== Exercise ==
In the records below, some lines hold the word "yellow". Copy each of those lines.

Records for processing START

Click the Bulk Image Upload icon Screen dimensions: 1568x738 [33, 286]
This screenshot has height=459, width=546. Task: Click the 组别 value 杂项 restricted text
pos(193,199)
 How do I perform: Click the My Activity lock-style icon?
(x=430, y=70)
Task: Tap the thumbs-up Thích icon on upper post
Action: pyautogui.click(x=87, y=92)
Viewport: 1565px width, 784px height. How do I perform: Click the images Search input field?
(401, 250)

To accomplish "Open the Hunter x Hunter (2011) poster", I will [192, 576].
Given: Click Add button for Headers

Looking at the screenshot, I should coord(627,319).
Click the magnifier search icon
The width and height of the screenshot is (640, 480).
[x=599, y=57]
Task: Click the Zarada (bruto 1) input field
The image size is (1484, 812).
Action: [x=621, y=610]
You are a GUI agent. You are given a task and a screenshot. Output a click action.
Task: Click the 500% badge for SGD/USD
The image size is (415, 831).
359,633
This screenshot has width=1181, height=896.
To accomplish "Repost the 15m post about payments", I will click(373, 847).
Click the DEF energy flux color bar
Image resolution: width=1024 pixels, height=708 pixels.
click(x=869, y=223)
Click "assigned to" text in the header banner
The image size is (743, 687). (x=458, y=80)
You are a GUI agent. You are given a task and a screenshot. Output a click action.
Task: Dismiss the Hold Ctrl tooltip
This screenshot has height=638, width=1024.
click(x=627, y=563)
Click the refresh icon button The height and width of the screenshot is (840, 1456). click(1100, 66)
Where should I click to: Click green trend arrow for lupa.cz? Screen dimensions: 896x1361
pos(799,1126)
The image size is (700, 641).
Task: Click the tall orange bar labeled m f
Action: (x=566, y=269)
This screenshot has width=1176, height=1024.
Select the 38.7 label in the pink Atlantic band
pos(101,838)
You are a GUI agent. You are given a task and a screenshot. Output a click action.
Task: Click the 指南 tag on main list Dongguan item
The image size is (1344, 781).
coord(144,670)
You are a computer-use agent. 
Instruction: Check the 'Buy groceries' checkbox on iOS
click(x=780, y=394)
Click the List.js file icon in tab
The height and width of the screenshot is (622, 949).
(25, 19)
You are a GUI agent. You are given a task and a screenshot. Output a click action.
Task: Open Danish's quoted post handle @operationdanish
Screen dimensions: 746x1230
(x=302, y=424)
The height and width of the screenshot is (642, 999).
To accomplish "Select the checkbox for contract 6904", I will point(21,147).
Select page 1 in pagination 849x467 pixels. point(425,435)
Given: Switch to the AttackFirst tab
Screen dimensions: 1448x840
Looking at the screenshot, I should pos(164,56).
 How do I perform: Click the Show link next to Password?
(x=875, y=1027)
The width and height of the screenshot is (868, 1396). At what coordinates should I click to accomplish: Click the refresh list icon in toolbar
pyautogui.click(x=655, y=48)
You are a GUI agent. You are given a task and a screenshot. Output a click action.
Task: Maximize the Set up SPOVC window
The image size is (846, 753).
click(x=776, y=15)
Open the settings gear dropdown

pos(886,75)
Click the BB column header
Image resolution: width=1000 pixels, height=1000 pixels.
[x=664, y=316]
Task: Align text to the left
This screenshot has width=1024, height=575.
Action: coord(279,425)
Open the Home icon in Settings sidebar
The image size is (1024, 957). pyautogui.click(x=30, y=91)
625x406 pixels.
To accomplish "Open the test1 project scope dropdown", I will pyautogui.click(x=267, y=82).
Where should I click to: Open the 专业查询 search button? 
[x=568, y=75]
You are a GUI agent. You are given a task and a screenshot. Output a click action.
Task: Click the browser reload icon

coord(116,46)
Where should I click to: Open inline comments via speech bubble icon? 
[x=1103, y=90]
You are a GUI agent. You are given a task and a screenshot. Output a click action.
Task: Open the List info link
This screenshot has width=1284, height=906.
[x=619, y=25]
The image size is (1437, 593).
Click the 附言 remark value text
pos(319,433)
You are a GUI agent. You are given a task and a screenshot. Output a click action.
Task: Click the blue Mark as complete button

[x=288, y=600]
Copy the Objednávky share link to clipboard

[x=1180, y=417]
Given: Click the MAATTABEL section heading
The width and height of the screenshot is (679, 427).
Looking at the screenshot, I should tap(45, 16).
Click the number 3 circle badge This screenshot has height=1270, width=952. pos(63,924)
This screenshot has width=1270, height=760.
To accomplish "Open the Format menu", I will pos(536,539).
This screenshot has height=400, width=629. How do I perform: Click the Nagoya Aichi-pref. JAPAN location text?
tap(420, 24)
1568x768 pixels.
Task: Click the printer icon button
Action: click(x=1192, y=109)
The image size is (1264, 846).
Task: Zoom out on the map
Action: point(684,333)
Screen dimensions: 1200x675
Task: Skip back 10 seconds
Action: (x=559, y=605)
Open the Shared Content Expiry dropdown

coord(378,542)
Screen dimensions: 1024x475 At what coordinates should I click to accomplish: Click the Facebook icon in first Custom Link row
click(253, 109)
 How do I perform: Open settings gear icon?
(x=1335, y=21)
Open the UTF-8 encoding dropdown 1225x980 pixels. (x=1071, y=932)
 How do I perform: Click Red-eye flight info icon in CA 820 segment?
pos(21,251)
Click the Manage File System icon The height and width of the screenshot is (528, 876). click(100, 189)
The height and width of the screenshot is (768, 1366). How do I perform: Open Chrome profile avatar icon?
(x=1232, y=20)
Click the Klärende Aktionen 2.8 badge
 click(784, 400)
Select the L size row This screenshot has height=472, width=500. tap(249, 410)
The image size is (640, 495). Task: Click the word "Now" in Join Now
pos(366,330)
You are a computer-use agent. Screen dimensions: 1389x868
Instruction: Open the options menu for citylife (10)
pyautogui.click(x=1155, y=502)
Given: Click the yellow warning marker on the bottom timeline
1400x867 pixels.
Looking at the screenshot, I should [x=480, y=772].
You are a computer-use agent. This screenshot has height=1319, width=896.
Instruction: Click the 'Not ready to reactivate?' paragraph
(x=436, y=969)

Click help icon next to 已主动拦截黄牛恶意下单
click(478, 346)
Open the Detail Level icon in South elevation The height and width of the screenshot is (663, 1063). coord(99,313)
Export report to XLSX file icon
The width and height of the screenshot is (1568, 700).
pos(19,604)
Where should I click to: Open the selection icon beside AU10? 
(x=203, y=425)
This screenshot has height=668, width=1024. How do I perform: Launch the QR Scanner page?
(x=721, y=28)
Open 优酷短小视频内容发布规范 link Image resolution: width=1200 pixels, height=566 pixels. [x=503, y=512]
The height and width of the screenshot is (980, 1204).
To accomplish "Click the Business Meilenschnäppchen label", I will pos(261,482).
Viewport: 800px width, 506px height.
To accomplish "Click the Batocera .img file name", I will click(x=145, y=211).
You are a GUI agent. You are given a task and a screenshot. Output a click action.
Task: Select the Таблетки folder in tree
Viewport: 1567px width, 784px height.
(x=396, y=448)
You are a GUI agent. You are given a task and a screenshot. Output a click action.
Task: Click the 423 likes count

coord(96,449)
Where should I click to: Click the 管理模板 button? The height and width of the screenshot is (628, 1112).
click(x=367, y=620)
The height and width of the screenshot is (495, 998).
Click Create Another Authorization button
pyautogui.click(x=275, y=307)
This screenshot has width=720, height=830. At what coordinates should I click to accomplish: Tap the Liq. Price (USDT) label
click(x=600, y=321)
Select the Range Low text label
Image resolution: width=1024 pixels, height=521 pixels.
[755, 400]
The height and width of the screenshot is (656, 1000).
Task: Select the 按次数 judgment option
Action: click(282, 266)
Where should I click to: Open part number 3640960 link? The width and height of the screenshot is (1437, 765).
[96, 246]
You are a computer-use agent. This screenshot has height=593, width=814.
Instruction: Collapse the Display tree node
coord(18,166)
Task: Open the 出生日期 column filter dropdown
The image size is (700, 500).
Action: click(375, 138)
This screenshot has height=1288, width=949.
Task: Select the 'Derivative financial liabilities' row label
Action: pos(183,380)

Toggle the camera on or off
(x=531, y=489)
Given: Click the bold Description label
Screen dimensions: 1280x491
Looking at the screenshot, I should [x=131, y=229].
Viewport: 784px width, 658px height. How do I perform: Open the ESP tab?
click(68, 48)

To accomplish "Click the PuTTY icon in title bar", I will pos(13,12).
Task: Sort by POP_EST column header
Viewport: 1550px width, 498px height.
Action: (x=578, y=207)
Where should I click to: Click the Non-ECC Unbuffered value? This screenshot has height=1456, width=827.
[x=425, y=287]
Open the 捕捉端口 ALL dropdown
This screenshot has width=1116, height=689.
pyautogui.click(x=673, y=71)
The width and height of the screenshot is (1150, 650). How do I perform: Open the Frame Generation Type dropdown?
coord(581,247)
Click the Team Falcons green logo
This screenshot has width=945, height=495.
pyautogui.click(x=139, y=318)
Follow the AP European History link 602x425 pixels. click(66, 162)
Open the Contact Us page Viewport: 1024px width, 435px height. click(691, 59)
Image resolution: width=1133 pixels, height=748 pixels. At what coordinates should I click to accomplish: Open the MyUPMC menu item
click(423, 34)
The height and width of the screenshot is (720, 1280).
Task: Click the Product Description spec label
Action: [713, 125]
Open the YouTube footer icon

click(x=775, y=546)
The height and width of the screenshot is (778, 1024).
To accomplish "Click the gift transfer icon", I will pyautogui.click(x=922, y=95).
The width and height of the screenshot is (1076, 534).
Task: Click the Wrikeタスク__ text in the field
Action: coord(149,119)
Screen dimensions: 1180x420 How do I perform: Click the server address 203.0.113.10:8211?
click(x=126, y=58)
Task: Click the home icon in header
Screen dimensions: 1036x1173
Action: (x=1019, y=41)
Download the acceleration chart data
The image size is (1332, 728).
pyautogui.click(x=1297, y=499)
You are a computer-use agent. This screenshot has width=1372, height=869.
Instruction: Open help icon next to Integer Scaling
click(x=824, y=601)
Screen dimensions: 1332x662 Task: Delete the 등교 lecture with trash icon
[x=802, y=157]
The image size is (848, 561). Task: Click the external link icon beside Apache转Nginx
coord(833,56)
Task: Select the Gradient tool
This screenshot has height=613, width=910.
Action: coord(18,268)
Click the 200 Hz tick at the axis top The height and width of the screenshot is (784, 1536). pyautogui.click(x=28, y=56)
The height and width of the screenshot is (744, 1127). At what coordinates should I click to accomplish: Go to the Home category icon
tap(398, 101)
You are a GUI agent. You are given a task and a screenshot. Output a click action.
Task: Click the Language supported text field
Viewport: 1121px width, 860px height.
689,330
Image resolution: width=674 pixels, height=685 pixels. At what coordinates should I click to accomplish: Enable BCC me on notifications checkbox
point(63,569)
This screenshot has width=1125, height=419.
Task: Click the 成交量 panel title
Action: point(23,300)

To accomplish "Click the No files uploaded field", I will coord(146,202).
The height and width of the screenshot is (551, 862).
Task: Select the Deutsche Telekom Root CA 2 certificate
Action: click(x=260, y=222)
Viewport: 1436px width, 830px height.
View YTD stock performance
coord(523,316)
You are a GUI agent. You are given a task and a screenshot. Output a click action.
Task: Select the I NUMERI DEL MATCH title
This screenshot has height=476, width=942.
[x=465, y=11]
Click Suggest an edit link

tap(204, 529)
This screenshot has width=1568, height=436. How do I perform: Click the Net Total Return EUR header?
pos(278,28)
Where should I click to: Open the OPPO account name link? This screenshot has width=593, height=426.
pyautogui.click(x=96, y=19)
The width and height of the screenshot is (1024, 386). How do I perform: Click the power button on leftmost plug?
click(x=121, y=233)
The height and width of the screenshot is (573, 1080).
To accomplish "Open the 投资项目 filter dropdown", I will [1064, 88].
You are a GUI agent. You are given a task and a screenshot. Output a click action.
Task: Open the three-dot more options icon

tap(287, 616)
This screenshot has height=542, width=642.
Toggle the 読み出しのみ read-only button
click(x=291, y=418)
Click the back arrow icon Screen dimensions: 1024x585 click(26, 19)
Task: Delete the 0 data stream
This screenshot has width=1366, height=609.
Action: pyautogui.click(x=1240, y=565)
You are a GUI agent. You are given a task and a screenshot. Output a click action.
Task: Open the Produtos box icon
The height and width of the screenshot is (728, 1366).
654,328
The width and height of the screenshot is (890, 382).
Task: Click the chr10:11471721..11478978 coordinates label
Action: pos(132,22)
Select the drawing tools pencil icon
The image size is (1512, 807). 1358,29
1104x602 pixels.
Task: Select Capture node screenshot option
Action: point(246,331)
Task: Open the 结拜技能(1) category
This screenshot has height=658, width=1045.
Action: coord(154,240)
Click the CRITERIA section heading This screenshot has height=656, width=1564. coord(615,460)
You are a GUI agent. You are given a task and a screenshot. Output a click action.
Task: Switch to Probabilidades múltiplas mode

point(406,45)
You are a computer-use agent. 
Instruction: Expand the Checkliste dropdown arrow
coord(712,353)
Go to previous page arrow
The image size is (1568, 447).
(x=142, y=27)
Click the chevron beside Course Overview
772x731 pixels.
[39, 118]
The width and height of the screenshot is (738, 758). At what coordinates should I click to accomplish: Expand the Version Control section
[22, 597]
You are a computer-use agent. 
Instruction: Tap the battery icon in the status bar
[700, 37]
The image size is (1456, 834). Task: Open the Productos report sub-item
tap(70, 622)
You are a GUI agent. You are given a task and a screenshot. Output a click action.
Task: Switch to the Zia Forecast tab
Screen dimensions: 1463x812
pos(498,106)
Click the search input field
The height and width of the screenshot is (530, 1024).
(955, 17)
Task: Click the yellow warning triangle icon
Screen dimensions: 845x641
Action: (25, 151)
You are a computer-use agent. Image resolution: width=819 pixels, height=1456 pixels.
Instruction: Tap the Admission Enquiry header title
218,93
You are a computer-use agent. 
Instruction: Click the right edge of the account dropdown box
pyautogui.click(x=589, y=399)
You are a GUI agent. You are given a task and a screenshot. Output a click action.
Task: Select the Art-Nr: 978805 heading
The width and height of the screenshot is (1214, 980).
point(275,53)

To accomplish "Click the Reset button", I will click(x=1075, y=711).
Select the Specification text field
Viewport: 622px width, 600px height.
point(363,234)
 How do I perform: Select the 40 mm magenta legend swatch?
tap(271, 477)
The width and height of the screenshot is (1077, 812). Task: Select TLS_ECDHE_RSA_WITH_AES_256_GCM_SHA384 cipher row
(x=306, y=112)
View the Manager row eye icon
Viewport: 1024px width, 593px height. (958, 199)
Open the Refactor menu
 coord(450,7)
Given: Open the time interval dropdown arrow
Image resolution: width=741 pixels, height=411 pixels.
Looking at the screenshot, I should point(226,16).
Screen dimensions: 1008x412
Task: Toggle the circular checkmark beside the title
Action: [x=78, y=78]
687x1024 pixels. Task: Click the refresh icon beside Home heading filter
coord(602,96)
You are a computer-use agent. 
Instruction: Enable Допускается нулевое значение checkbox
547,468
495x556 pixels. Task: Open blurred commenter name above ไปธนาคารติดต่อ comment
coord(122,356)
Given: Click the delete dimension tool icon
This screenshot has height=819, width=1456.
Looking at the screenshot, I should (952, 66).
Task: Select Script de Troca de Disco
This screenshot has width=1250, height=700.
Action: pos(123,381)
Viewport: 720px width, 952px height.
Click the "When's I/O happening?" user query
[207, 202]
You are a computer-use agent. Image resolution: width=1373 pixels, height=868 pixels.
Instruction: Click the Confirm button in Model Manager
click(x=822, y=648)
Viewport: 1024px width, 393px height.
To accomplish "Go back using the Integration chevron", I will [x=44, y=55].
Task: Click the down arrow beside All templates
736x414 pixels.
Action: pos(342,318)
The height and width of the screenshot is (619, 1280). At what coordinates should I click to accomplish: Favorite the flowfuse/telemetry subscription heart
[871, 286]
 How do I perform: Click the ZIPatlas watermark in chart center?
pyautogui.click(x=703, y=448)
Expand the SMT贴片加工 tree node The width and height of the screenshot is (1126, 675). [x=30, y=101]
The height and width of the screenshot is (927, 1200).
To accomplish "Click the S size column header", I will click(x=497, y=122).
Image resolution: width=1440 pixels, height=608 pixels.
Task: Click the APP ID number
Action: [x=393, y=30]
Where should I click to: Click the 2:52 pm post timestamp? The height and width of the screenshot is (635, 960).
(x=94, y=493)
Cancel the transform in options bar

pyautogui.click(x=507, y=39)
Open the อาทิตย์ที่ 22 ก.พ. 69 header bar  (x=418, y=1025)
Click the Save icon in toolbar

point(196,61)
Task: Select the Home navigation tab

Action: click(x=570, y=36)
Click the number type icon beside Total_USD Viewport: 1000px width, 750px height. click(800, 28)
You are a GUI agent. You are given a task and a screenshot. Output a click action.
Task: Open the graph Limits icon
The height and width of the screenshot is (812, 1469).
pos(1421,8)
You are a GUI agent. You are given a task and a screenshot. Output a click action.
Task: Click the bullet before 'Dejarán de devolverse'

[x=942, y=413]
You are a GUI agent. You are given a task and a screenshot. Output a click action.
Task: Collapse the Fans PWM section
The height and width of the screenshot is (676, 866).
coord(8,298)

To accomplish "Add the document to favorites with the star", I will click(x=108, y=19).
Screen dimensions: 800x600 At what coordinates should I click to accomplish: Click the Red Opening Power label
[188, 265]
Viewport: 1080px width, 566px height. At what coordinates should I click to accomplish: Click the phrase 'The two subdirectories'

Records for processing END

== Written answer ==
Given: Click the yellow warning marker on the bottom timeline
Task: Click the yellow warning triangle icon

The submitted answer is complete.